Given information Start Marker

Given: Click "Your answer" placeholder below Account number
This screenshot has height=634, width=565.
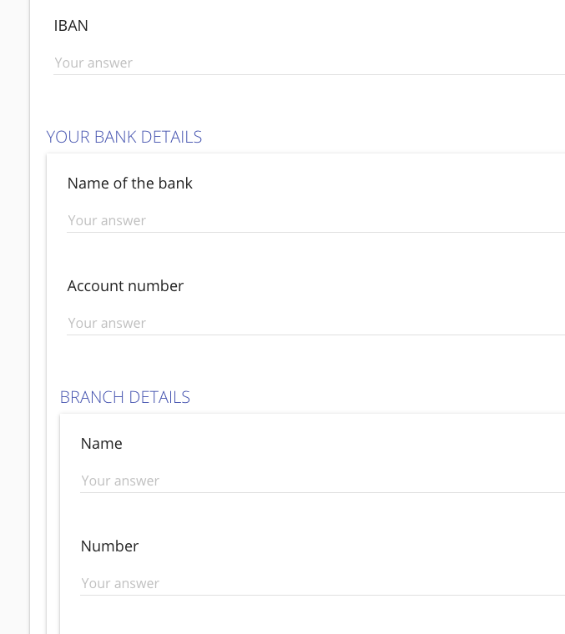Looking at the screenshot, I should [107, 323].
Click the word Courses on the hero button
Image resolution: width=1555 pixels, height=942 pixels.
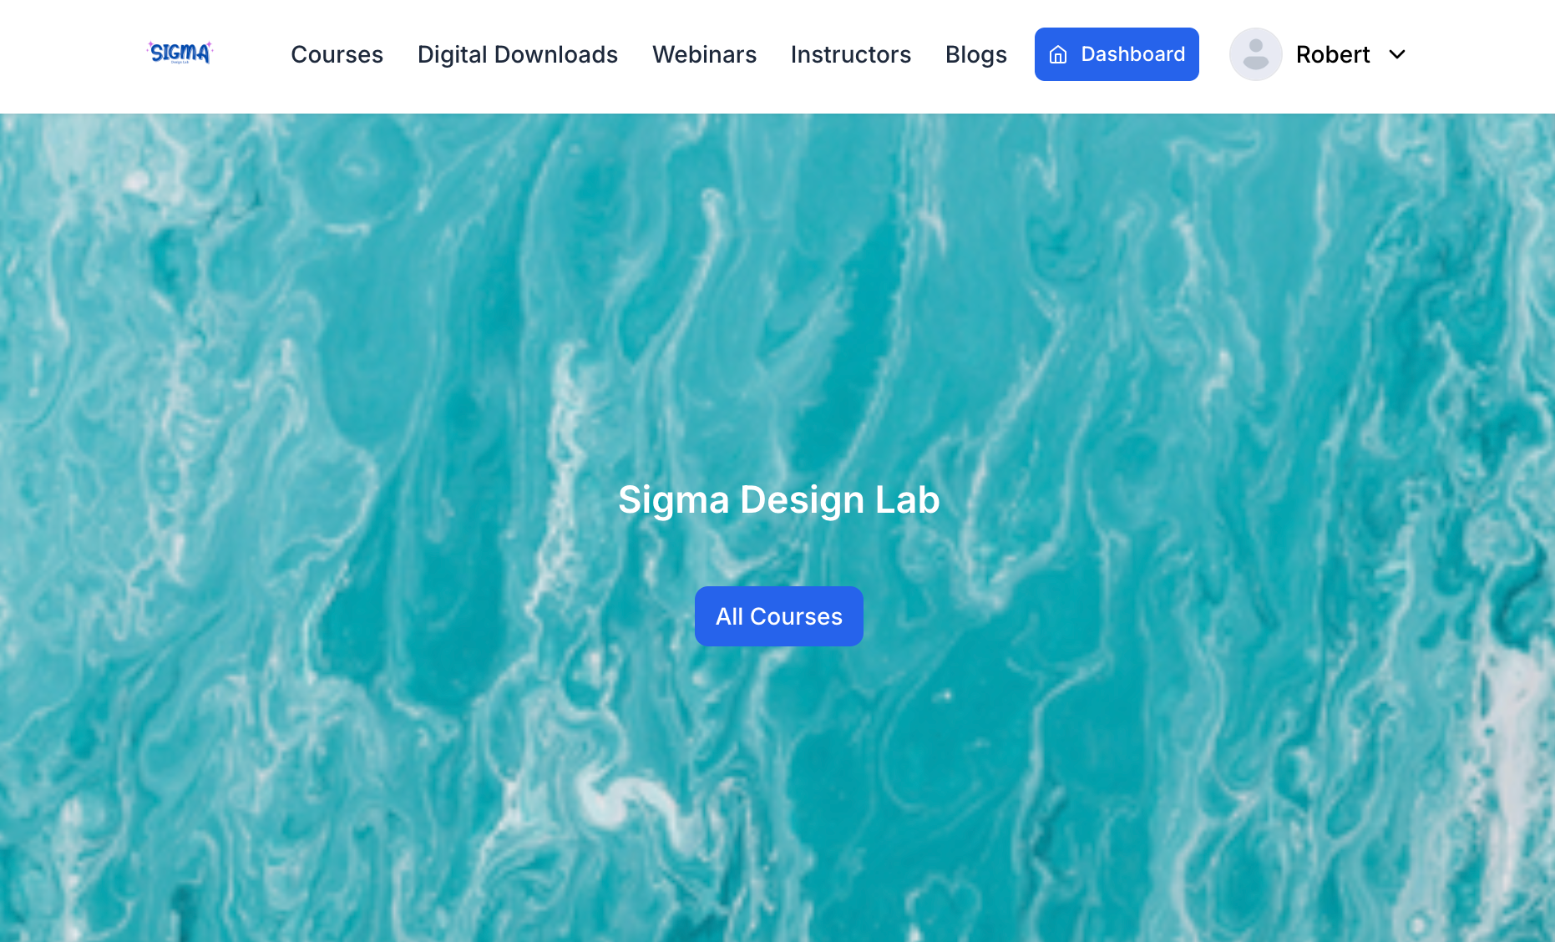(x=796, y=617)
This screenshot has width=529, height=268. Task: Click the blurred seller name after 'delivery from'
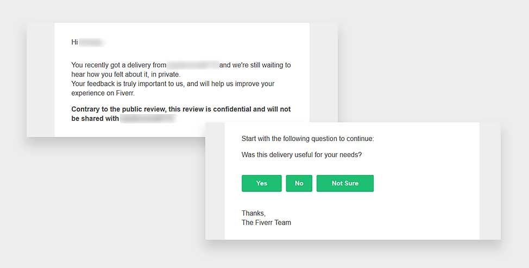click(x=193, y=65)
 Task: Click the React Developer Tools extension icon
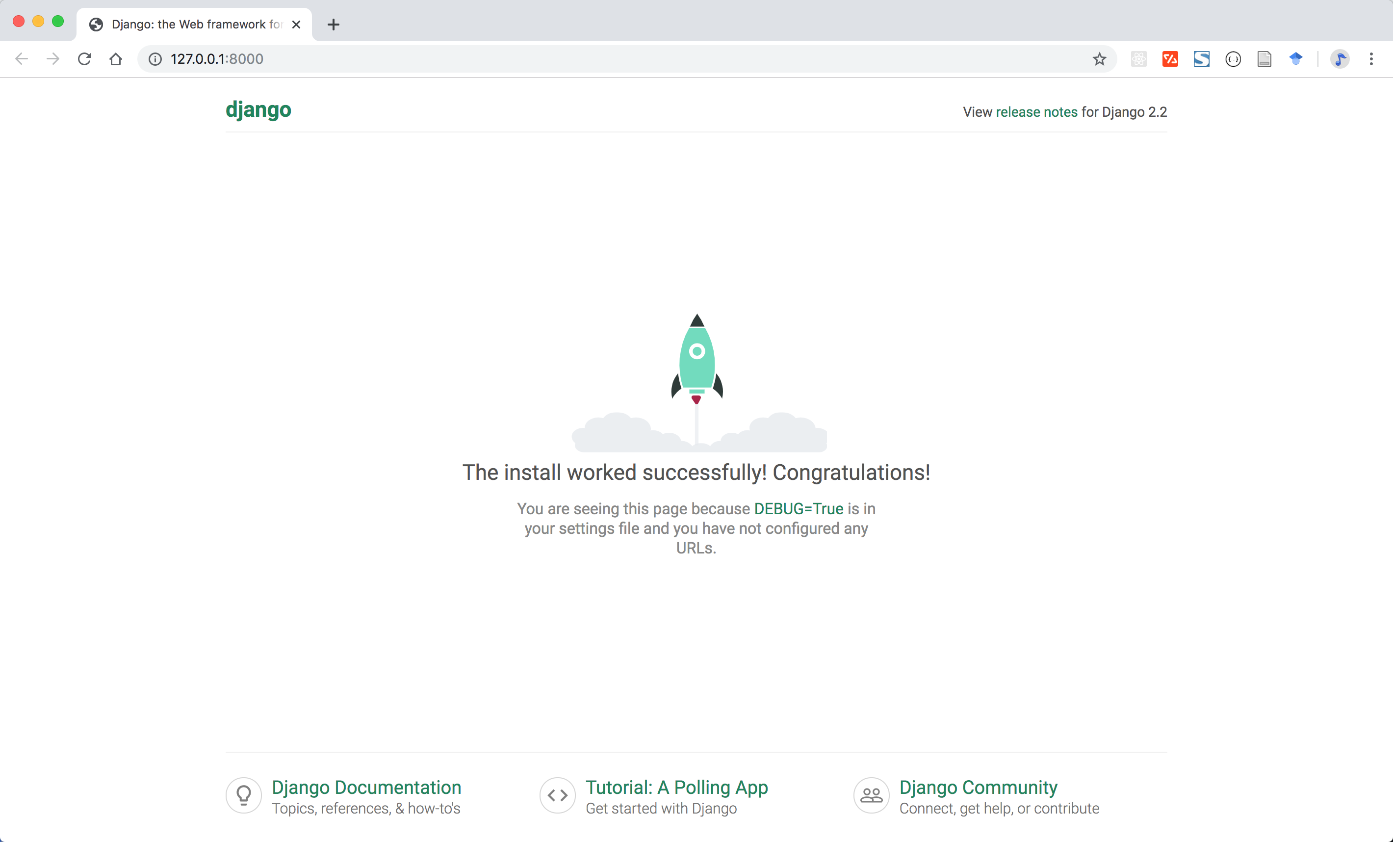pyautogui.click(x=1139, y=59)
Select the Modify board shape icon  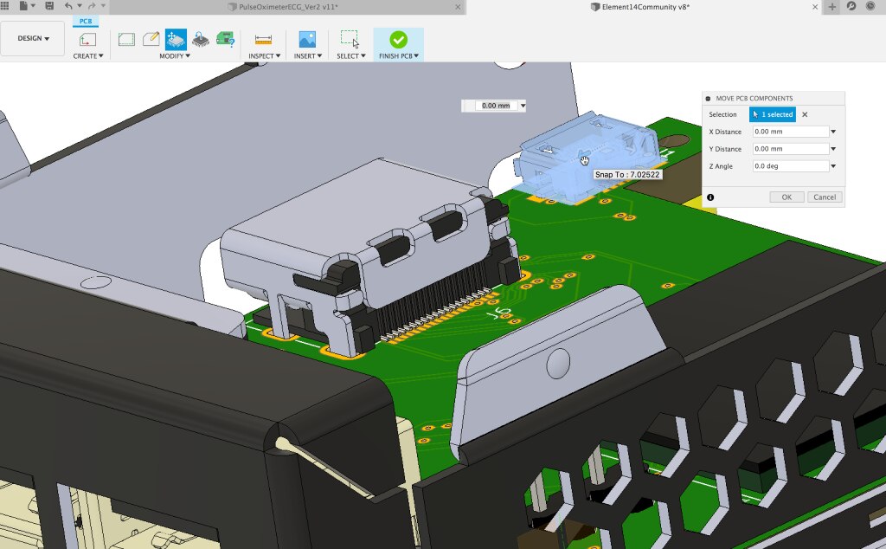126,39
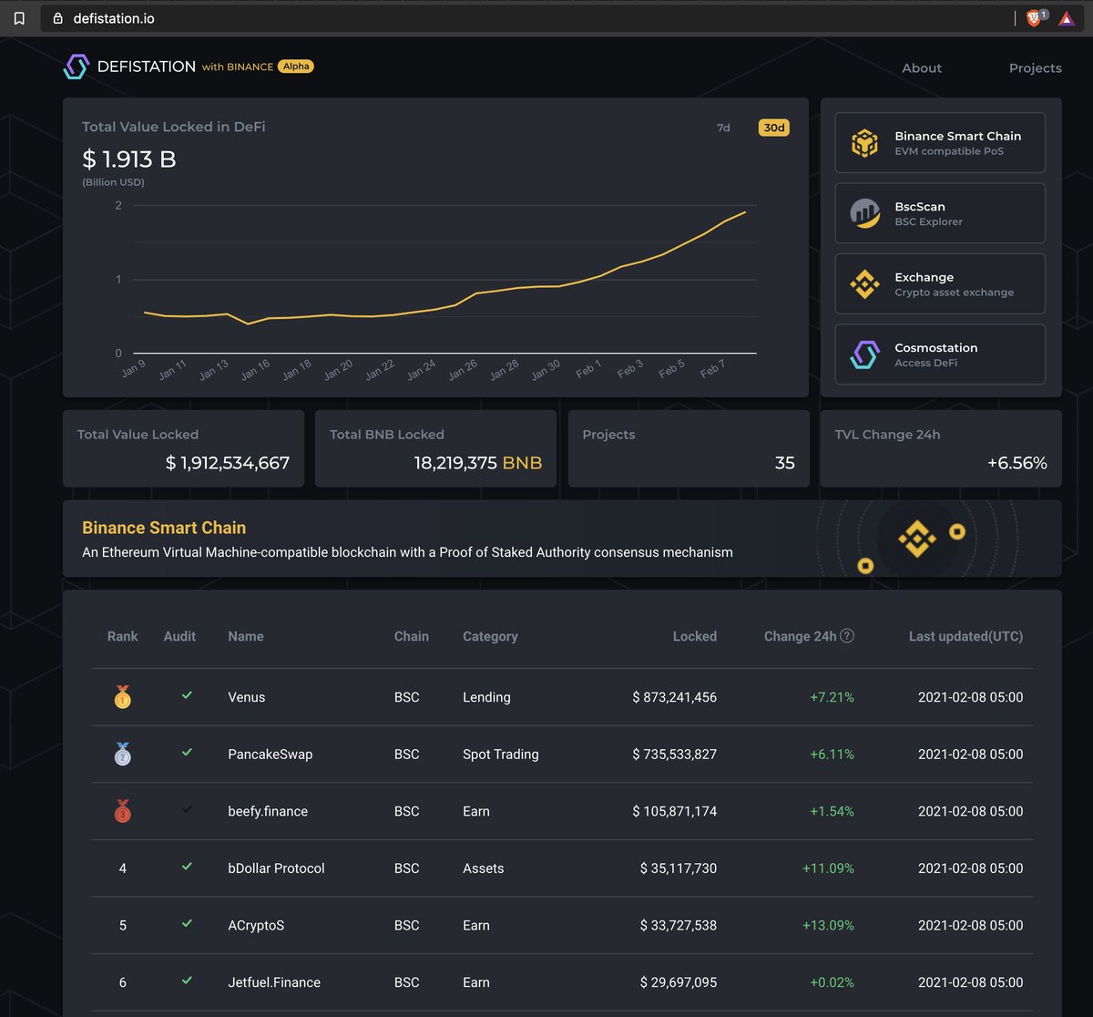Click the Binance Exchange diamond icon

coord(863,283)
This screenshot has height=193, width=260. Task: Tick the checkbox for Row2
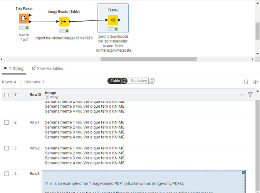point(7,148)
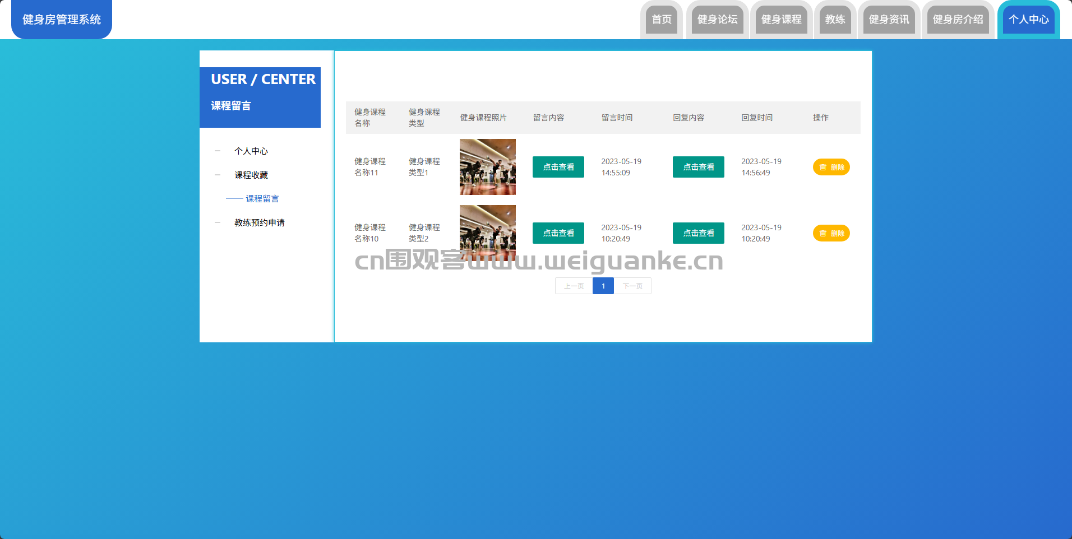This screenshot has width=1072, height=539.
Task: Click the 健身房管理系统 logo
Action: tap(62, 20)
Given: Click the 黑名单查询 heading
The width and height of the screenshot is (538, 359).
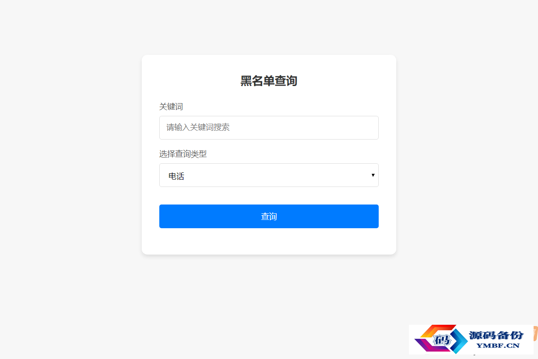Looking at the screenshot, I should click(x=269, y=81).
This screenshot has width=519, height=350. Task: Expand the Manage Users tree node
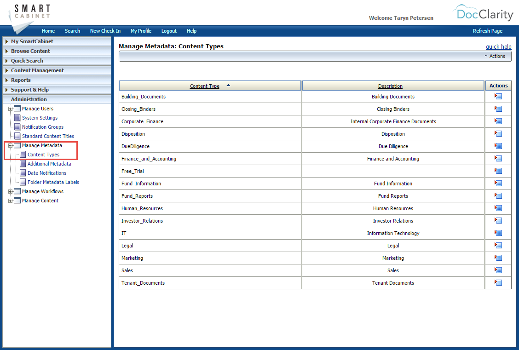[x=11, y=109]
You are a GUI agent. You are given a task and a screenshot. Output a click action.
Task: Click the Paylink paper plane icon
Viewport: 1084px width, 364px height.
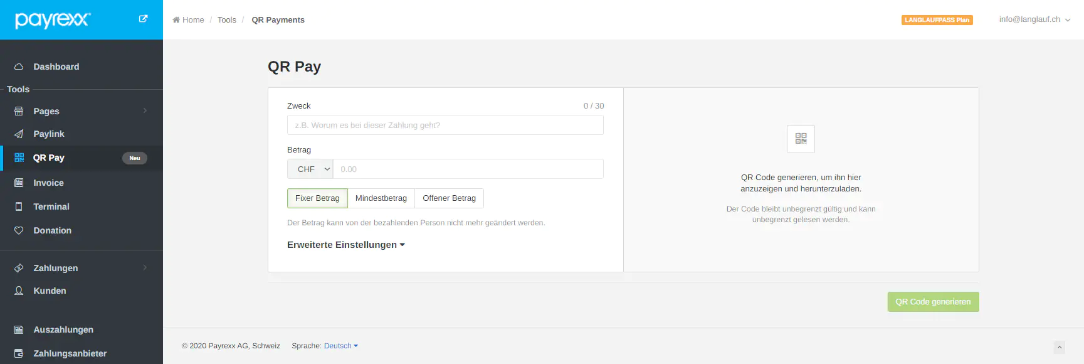tap(19, 134)
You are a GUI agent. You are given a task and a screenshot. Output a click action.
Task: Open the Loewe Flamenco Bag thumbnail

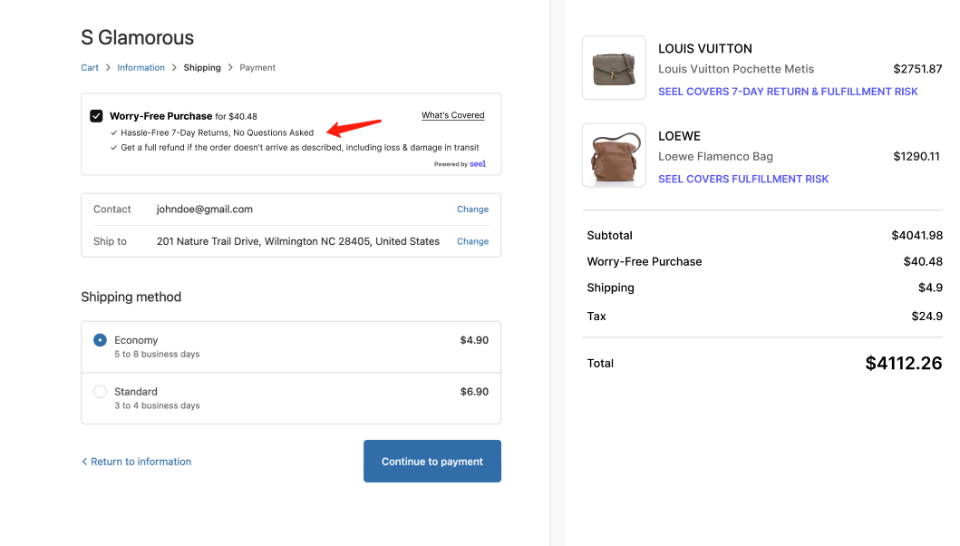[x=614, y=155]
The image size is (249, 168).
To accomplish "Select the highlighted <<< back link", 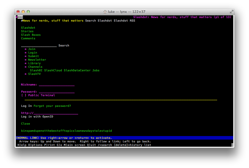I will pos(20,17).
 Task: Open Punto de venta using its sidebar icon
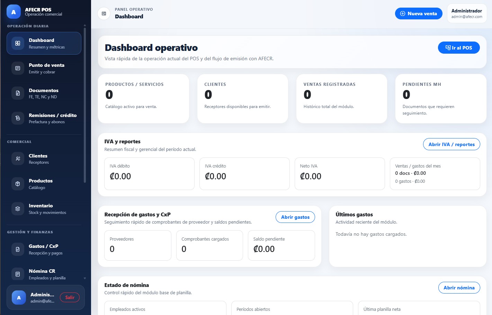click(18, 68)
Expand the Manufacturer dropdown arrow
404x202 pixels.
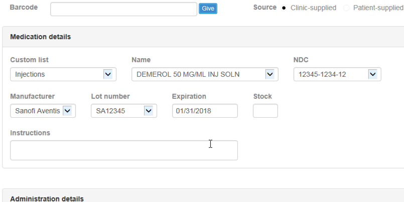point(67,111)
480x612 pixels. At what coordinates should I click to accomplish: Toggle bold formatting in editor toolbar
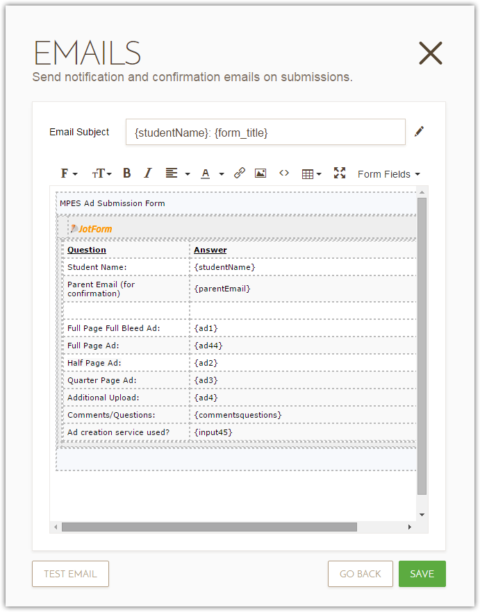126,173
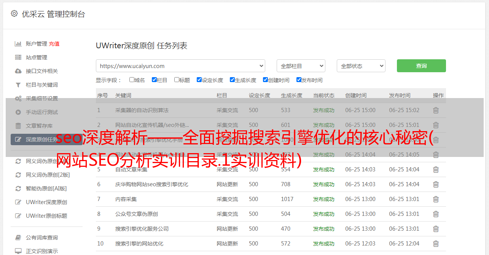
Task: Open the site URL dropdown ucaiyun.com
Action: point(180,66)
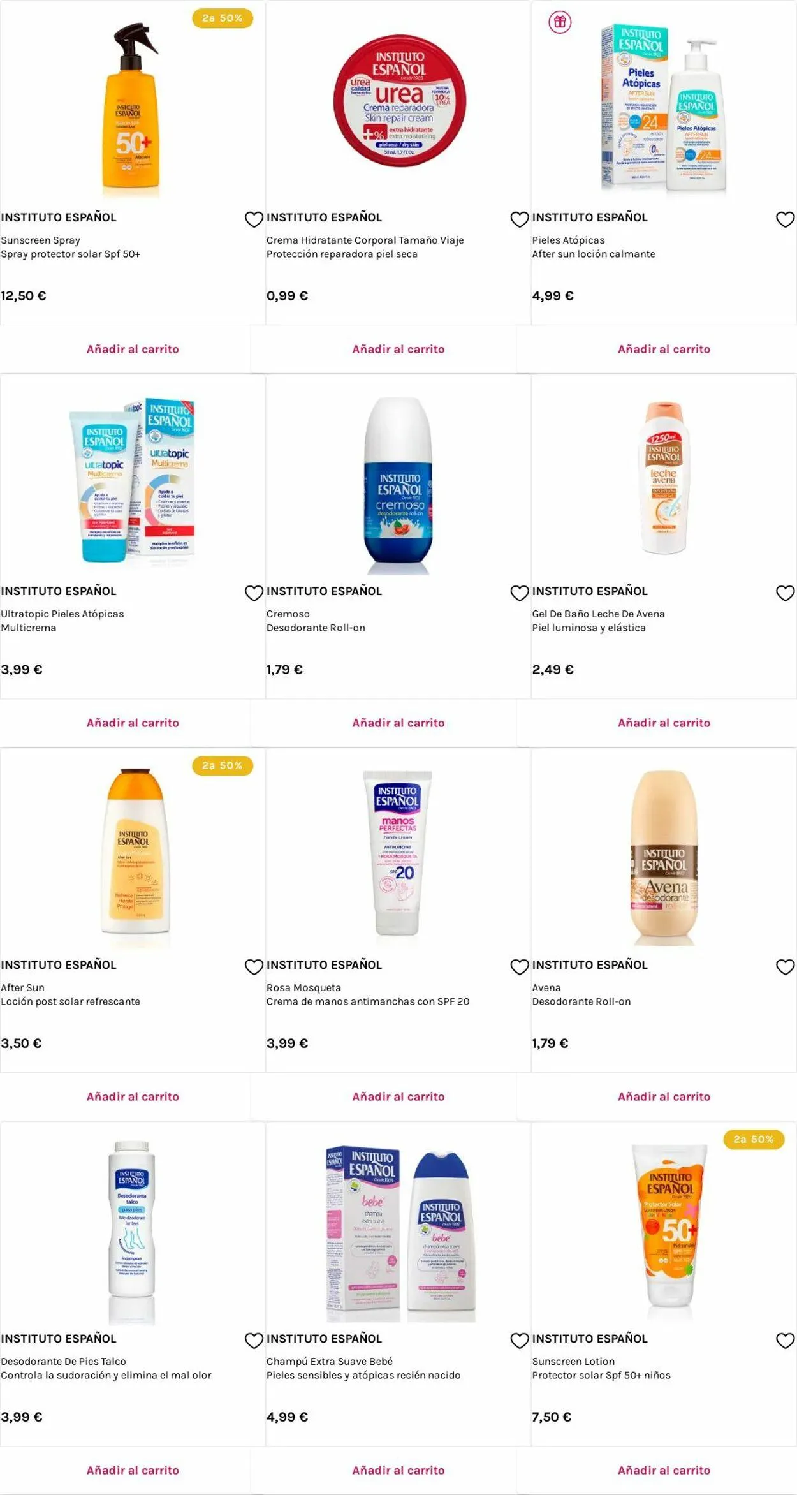Toggle wishlist heart for Champú Extra Suave Bebé
The image size is (797, 1495).
(520, 1341)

Given information End Marker

▶ **Assignment**: The range to copy runs from the line with "Expand the Manufacturer dropdown arrow" to the last line of the entries, both included; copy it exactly and leave out the pictures.

▶ **Reply**:
Expand the Manufacturer dropdown arrow
404x202 pixels.
point(67,111)
480x612 pixels. At what coordinates should I click to accomplish: Toggle bold formatting in editor toolbar
126,173
Task: Open the site URL dropdown ucaiyun.com
Action: point(180,66)
Toggle wishlist heart for Champú Extra Suave Bebé
The image size is (797, 1495).
(520, 1341)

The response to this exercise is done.